**ACTION ITEM**
What lines of the listing include the string "legend"? Show them all.

**DATA RECORDS**
§
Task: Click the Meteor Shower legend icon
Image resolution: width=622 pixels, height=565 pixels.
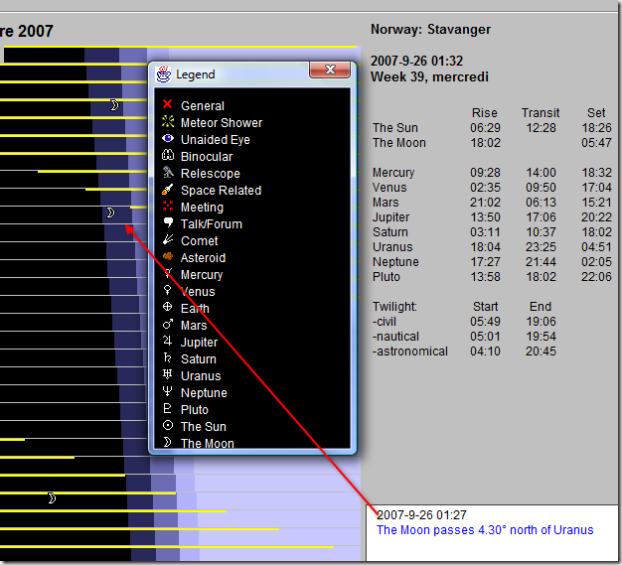Action: (x=167, y=122)
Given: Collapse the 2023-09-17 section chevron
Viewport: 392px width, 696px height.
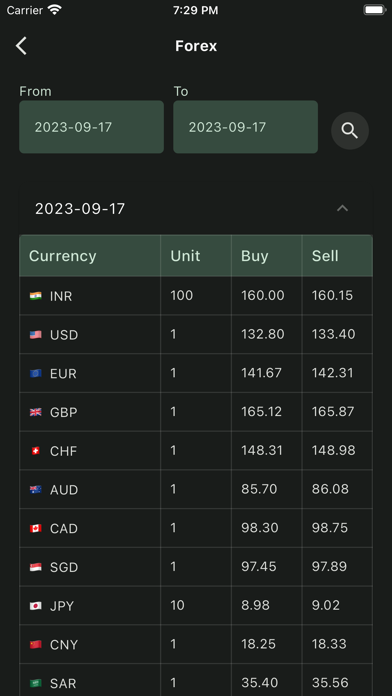Looking at the screenshot, I should click(x=342, y=208).
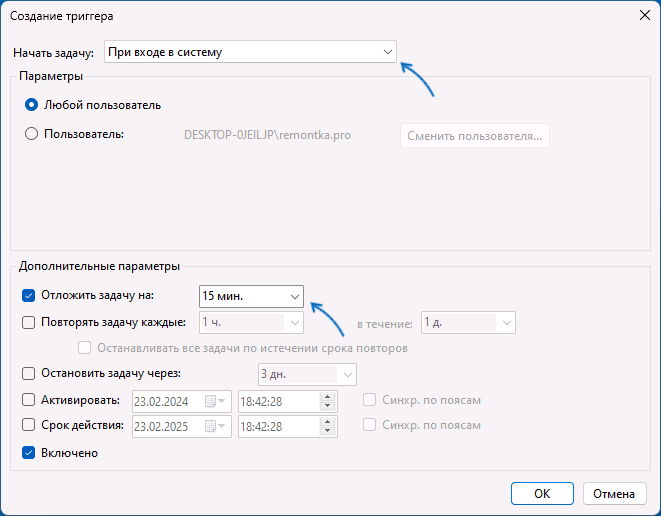Image resolution: width=661 pixels, height=516 pixels.
Task: Select the Пользователь radio button
Action: click(x=32, y=134)
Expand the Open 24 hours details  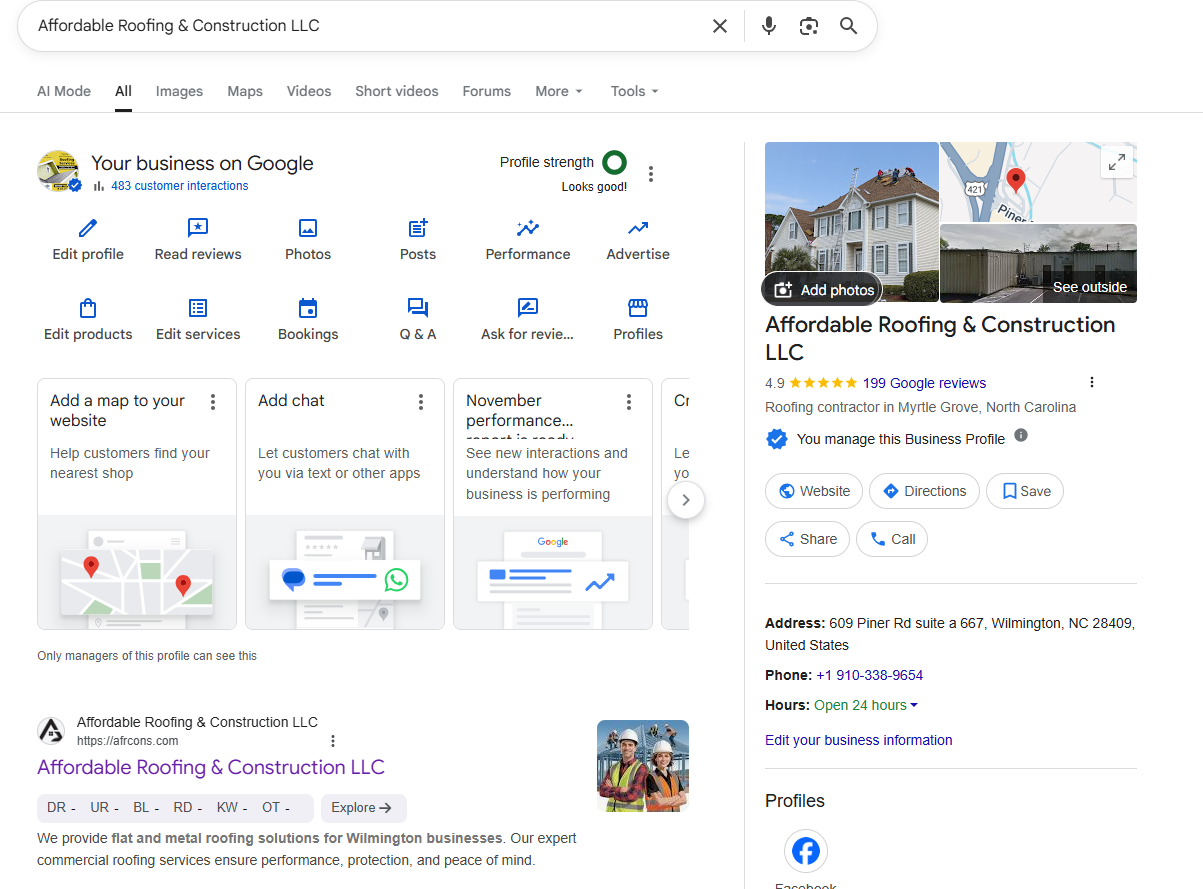click(866, 705)
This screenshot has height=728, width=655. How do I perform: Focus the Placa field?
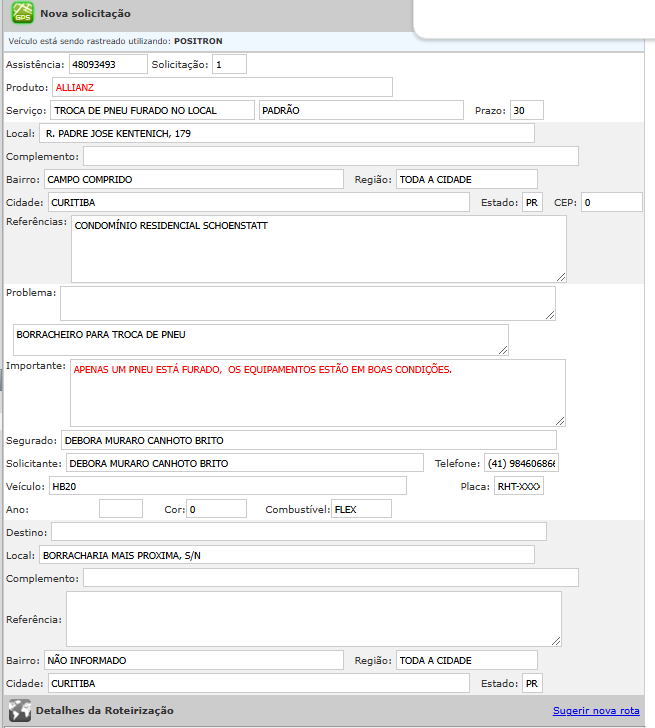518,486

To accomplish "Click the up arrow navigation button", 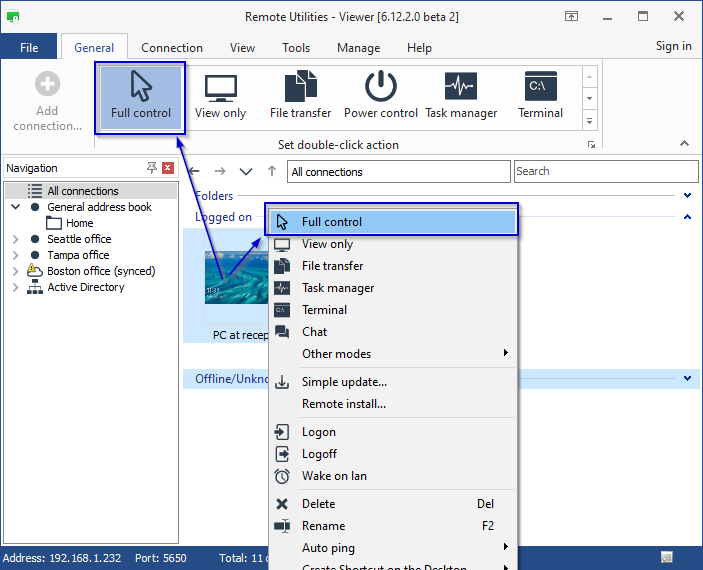I will 272,172.
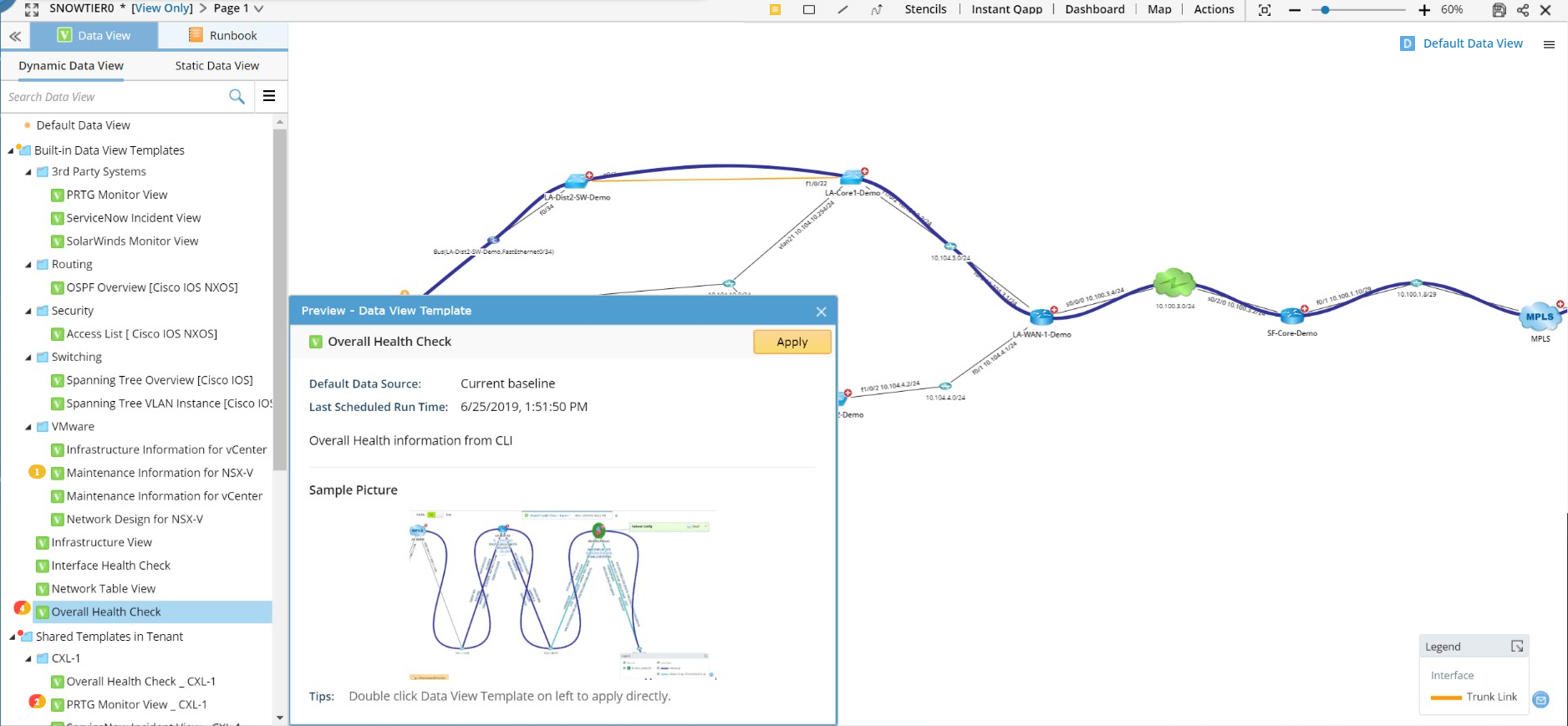
Task: Open the Page 1 dropdown arrow
Action: (258, 9)
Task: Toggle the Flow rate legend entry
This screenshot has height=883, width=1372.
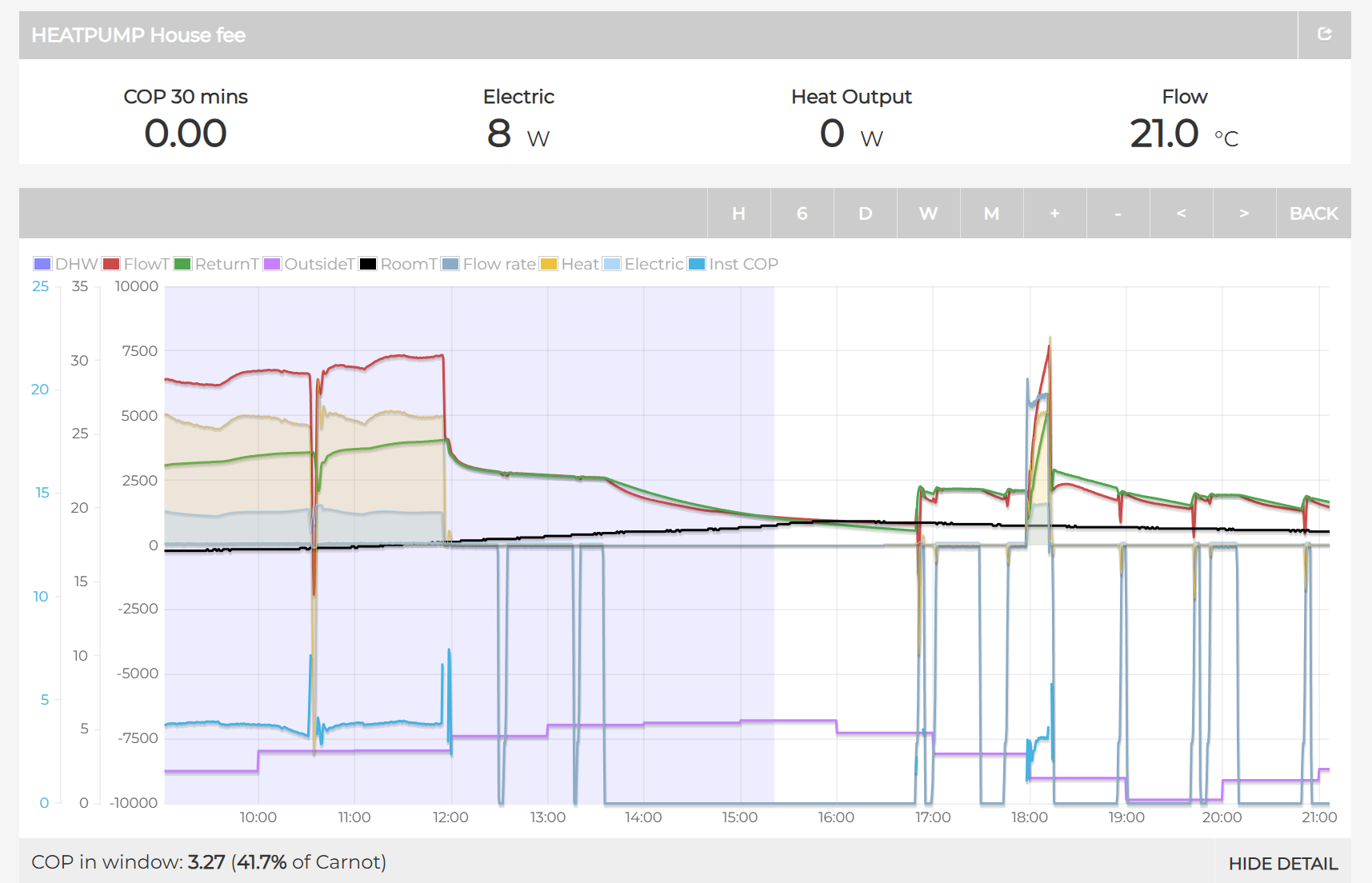Action: pos(490,264)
§
**FINISHED TASK**
Task: Click the Meteor Shower legend icon
Task: Toggle the Flow rate legend entry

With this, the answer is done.